Sofortiges Verbot der Weiterverarbeitung von WhatsApp-Nutzerdaten durch Facebook

Hamburgs Datenschutzbeauftragter verbietet Facebook die Verarbeitung der Nutzerdaten, die von der Messenger-App WhatsApp gesammelt werden. Ob die Schweiz und Europa gleichziehen, wird sich zeigen.

Mehr Zeit zur Zustimmung

Eigentlich hätten die neuen Nutzungs- und Datenschutzbestimmungen von WhatsApp für den Raum Europa bereits seit Anfang Februar 2021 gelten sollen. Nutzerinnen und Nutzer wurden aufgefordert, den neuen Regeln zuzustimmen (Siehe dazu den Blog vom 11. Januar 2021).
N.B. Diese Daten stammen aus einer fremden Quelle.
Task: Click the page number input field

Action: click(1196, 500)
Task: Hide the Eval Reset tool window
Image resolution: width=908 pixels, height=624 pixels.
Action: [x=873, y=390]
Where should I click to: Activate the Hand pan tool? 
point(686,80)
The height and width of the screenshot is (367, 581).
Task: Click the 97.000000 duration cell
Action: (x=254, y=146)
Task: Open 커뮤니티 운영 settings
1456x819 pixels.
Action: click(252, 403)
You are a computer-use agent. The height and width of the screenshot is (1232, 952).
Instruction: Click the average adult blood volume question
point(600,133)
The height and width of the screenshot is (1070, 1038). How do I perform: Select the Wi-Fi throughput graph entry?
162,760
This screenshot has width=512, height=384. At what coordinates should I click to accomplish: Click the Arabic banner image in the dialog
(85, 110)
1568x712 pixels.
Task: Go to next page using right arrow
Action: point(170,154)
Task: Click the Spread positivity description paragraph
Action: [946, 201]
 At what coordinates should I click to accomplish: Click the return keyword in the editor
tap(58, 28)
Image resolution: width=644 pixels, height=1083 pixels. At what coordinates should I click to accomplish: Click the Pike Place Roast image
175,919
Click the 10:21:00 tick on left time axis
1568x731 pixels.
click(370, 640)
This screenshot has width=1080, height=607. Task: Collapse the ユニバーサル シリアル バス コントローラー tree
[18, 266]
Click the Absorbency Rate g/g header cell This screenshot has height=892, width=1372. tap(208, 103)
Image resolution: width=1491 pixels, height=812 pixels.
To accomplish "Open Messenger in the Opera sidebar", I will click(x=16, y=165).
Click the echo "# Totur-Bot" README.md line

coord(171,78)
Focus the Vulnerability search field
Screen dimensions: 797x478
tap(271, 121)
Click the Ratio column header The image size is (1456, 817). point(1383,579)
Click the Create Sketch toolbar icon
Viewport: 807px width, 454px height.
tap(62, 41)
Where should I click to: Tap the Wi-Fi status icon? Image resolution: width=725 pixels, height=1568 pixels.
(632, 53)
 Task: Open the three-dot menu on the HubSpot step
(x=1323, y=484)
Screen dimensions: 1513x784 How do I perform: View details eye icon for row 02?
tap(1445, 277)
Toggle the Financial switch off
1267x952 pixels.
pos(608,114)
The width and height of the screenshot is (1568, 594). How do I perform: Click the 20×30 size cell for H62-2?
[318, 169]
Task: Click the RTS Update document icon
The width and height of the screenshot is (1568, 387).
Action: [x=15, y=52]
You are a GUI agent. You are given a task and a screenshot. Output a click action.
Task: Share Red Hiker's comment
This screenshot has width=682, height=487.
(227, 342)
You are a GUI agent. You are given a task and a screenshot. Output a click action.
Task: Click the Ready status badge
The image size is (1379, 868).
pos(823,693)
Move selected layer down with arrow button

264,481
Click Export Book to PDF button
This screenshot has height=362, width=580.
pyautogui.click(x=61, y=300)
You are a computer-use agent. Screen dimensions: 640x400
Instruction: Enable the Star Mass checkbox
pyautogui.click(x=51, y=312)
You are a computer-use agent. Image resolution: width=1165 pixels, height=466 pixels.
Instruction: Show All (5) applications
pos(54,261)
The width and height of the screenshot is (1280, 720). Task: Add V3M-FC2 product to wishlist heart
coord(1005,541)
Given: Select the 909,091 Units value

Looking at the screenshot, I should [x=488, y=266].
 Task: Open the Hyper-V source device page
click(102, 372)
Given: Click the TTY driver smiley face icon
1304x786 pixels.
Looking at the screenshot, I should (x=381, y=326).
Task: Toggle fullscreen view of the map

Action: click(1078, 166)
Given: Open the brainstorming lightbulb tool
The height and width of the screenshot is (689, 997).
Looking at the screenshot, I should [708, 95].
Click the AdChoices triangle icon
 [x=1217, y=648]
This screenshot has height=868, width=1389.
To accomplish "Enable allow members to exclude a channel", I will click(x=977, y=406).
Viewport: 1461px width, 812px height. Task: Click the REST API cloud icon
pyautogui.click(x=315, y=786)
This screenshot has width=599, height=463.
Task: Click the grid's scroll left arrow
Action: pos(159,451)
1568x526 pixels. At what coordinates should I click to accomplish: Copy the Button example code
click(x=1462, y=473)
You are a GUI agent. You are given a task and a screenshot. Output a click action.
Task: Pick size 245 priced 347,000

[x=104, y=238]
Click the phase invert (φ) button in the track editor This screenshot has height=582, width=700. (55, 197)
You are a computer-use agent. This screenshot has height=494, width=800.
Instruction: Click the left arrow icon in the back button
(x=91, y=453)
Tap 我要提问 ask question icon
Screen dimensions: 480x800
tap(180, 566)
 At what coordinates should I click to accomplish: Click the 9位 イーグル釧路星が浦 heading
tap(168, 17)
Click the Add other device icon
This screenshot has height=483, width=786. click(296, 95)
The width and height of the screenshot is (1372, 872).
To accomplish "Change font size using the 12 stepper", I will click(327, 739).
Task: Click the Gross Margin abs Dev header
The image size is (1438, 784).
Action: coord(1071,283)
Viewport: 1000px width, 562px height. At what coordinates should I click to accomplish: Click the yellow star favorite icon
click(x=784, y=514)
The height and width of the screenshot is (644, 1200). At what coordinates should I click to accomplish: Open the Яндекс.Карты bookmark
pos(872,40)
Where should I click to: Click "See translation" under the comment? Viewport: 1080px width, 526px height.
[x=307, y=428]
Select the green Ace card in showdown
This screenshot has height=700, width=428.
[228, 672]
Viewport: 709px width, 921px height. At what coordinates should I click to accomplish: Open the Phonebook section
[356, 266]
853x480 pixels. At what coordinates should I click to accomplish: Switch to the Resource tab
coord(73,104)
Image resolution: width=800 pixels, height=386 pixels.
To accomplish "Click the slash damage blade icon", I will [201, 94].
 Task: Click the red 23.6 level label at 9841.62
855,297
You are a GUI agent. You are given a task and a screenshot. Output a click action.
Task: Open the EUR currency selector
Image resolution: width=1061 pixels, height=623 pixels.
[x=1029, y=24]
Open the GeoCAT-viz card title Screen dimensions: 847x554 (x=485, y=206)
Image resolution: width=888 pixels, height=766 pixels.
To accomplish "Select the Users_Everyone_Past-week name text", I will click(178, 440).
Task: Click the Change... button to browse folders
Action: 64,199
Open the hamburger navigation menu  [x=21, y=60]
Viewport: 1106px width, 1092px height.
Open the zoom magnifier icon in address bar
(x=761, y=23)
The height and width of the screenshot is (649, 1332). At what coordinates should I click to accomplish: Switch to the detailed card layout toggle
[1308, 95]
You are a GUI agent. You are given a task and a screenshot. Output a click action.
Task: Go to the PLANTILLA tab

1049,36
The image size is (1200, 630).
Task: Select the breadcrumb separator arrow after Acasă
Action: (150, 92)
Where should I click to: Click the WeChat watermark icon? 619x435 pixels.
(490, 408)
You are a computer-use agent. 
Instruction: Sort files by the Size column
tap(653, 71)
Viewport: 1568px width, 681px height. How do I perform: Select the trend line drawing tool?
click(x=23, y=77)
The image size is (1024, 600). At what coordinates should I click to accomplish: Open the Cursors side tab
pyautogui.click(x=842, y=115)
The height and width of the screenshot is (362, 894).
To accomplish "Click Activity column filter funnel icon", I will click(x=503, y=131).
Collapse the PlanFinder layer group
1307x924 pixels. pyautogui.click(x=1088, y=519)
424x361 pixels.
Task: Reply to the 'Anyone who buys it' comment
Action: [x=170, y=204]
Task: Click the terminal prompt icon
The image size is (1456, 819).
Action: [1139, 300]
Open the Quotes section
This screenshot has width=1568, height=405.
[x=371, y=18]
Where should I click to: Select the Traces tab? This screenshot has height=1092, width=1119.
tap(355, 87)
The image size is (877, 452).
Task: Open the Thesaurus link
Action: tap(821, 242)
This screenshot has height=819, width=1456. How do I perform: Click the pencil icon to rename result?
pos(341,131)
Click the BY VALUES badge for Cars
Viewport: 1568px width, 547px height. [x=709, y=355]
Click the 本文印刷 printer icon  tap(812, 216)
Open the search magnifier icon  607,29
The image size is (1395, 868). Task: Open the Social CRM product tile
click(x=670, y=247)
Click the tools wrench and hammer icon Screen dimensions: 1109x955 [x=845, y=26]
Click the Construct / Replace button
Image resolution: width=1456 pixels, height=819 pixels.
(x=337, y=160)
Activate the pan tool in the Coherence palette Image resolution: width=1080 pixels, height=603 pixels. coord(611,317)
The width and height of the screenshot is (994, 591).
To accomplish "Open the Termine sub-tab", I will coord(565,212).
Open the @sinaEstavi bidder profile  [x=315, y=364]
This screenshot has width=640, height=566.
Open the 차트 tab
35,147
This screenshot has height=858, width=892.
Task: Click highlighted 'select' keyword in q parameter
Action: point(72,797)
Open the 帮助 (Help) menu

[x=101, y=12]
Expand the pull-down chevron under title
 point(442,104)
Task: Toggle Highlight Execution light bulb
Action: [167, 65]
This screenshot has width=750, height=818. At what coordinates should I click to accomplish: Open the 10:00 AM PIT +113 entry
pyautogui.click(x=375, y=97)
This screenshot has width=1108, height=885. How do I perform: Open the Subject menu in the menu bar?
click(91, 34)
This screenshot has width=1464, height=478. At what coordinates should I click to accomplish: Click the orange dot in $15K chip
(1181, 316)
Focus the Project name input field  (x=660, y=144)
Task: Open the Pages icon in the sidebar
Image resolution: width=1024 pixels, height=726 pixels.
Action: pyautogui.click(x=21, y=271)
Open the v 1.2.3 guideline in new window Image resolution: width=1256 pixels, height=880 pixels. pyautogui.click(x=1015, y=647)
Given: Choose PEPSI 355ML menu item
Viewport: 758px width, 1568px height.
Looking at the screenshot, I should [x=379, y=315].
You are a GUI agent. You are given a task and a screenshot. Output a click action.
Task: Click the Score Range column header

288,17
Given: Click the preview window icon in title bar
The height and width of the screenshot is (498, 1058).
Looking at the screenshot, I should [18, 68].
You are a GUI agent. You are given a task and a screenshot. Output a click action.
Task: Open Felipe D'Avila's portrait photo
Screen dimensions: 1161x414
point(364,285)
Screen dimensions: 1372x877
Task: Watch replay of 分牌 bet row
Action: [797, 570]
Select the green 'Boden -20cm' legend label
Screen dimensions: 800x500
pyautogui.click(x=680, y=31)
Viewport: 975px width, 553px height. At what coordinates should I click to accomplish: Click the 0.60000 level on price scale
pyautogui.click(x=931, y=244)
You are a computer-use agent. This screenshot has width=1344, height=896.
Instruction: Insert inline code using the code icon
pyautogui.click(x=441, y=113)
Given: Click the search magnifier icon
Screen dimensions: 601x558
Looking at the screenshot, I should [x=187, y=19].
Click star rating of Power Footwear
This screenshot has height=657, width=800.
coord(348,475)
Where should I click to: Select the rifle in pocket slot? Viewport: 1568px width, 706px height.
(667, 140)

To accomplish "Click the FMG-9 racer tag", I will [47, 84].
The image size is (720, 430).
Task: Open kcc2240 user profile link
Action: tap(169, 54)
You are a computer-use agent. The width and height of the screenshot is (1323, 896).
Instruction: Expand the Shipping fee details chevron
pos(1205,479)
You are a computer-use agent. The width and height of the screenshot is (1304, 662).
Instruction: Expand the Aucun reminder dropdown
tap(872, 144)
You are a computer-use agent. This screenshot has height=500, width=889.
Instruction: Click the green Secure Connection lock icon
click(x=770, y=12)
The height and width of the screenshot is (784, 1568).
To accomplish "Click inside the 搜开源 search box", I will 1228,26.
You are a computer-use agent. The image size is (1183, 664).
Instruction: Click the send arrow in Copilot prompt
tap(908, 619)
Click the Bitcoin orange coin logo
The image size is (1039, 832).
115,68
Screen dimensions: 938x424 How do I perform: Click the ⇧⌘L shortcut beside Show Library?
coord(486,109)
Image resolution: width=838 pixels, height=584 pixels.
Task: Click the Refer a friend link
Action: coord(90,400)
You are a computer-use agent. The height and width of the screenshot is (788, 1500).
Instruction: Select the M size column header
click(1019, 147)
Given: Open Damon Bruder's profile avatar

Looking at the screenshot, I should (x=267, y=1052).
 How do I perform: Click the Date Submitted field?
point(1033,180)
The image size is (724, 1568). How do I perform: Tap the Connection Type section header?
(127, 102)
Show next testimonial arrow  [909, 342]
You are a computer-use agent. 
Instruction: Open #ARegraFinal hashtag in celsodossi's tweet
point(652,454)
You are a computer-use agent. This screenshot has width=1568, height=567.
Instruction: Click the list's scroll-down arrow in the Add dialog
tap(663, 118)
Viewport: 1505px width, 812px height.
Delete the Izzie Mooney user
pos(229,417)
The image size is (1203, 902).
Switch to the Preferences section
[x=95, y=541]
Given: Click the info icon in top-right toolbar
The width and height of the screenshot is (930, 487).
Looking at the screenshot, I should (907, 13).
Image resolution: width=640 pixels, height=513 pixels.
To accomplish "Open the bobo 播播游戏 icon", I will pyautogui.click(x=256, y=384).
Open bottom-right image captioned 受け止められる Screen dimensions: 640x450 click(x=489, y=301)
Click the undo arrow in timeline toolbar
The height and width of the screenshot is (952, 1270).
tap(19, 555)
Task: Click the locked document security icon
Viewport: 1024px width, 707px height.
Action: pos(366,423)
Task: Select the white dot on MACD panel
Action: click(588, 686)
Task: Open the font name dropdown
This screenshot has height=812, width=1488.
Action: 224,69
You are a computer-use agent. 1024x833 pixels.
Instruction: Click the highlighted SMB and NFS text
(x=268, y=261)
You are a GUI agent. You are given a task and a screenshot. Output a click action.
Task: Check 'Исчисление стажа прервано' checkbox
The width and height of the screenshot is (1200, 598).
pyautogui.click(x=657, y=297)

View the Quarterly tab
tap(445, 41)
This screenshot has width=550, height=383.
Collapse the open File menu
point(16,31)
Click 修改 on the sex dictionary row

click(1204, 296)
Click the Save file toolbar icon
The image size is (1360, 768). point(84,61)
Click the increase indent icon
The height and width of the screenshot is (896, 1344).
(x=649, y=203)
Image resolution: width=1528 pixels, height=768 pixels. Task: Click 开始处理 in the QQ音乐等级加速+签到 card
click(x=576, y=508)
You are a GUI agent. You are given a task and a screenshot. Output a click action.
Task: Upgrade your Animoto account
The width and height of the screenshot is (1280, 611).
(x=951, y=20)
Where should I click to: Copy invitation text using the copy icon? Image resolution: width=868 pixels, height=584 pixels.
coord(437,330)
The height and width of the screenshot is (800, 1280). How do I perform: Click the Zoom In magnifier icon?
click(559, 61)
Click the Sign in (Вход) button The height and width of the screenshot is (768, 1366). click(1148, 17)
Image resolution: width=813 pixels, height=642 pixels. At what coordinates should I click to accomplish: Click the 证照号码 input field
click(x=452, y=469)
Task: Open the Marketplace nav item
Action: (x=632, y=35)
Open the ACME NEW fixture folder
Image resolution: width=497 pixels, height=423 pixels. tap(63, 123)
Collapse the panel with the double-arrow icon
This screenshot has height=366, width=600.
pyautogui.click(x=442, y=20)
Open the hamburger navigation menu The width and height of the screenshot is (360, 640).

Nachdem die Aktualisierungen grosse Proteste auslösten, richtete sich WhatsApp am 15. Januar 2021 per Medienmitteilung an seine Nutzerinnen und Nutzer. WhatsApp wollte sich selbst mehr Zeit geben, um die User zu den «Fehlinformationen rund um das Thema, wie Datenschutz und Sicherheit bei WhatsApp funktionieren, aufzuklären». Mit der Zustimmung sollte daher bis am 15. Mai 2021  zugewartet werden können (WhatsApp-Blog: Mehr Zeit für unsere letzten Aktualisierungen).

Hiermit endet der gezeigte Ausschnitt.